--- SUPPLIED DATA ---

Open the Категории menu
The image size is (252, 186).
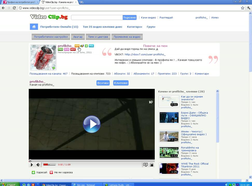134,27
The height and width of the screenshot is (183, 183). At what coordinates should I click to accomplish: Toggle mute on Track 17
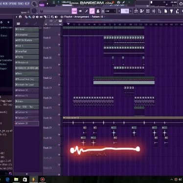click(x=59, y=135)
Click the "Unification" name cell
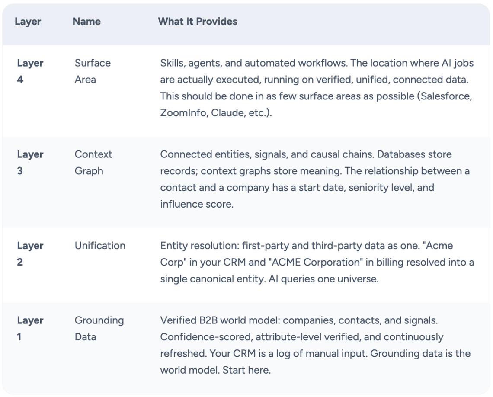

---

• [WHAT YOU NEED TO DO]: All of the data above needs to be given again exactly. Leave out each image.

• [THE COMPLETED TASK]:
Open the Категории menu
The image size is (252, 186).
134,27
The height and width of the screenshot is (183, 183). At what coordinates should I click to accomplish: Toggle mute on Track 17
click(x=59, y=135)
Click the "Unification" name cell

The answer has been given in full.